Surrounded by valleys, with nearby mountains looming overhead, Chichicastenango seems isolated in time and space from the rest of Guatemala. When its narrow cobbled streets and red-tiled roofs are enveloped in mists, it’s magical. Mashenos (citizens of Chichi) are famous for their adherence to pre-Christian religious beliefs and ceremonies. You can really see versions of these old rites and around the Iglesia de Santo Tomas.
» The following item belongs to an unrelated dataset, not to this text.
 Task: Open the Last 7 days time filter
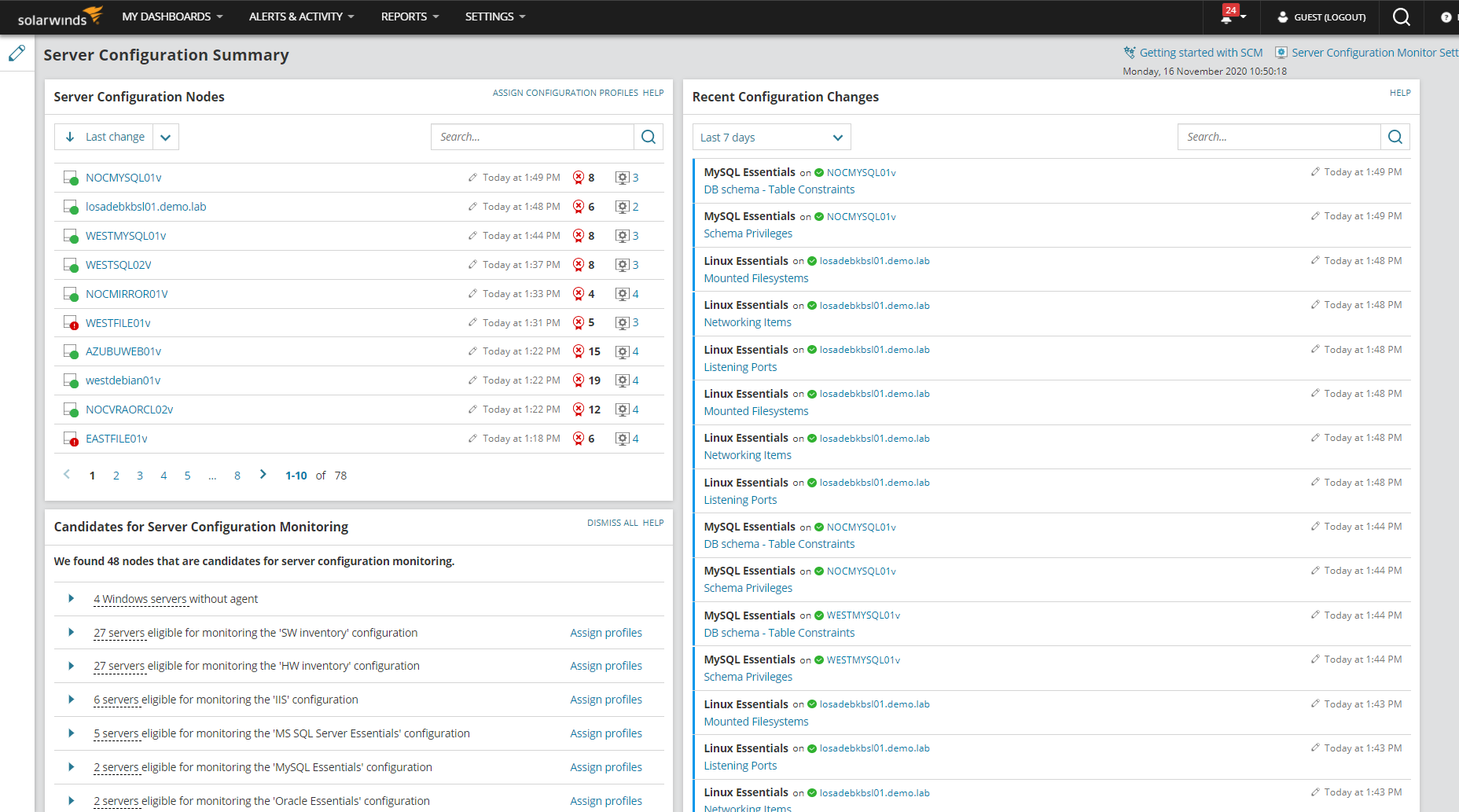pyautogui.click(x=771, y=138)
Although officially Catholic, this simple church, dating from 1540, is more often the scene of rituals that are only slightly Catholic and more distinctly Maya. The front steps of the church serve much the same purpose as did the great flights of stairs leading up to the Maya pyramids. For much of the day, the steps smolder with copal incense, which indigenous prayer leaders called chuchkajaues (mothers-fathers) swing censers containing estoraque (balsam) incense and chant magic words in honor of their ancestors and the ancient Mayan calendar. It is customary for the front steps and door of the church to be used only by important church officials and by the chuckajaues (tourists enter from the side doors). Inside, the floor of the church may be spread with pine boughs and dotted with offerings of corn, flowers, and bottles of liquor. The candles and offerings on the floor are in remembrance of the ancestors, many of whom are buried beneath the church floor just as Maya kings were buried beneath pyramids.
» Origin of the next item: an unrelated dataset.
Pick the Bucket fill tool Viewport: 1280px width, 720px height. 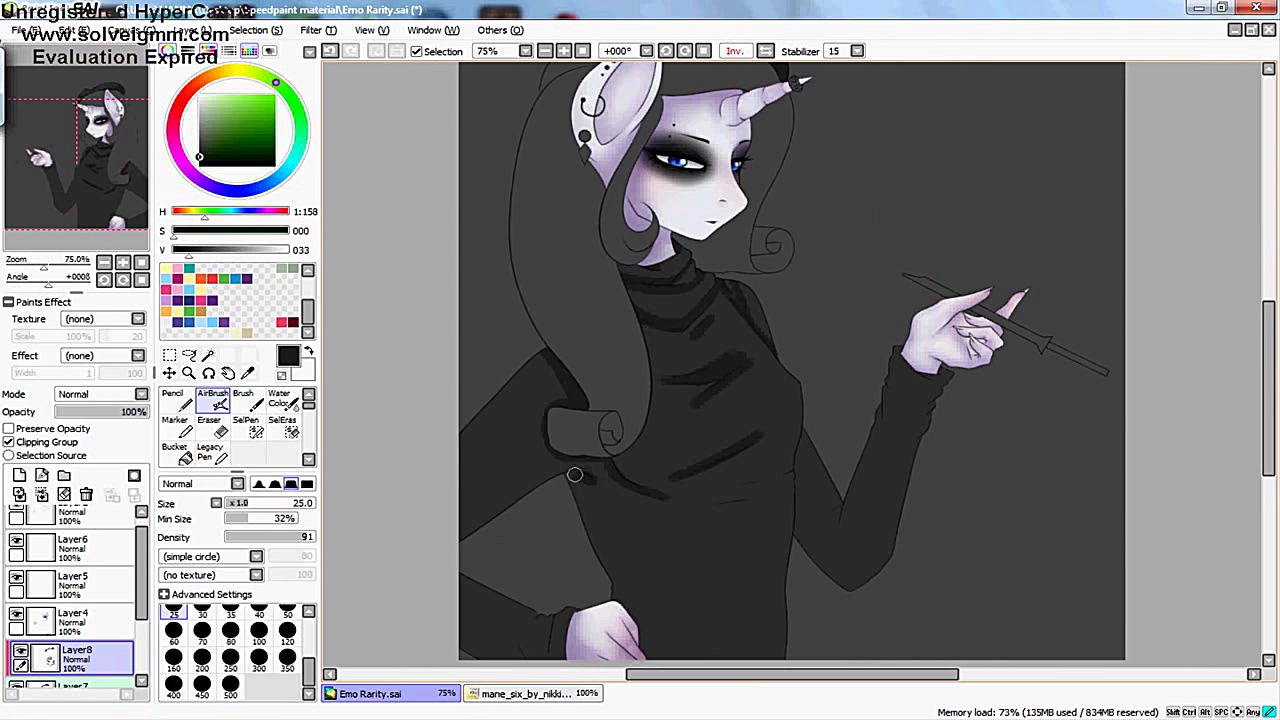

The market is full of the typical market staples: paintings, carvings, jewelry, textiles. There is also a huge farmers market where indigenous Mayan’s sell their harvest. I had great fun here taking pictures of all of their beautiful crops! Inside the market we stopped for a quick-lunch which included fried chicken, rice and a raw vegetable salad (with a stew pot full of hot peppers!). We ate our meal amongst all of the tortilla stands so I will forever remember the soundtrack of our meal being the smack smack of hands forming tortillas and wacking them onto the griddle. Once finished up at the market we grabbed a quick bite at the countries famous fast food joint Pollo Campero and hopped back on a bus bound for Lake Atitlan.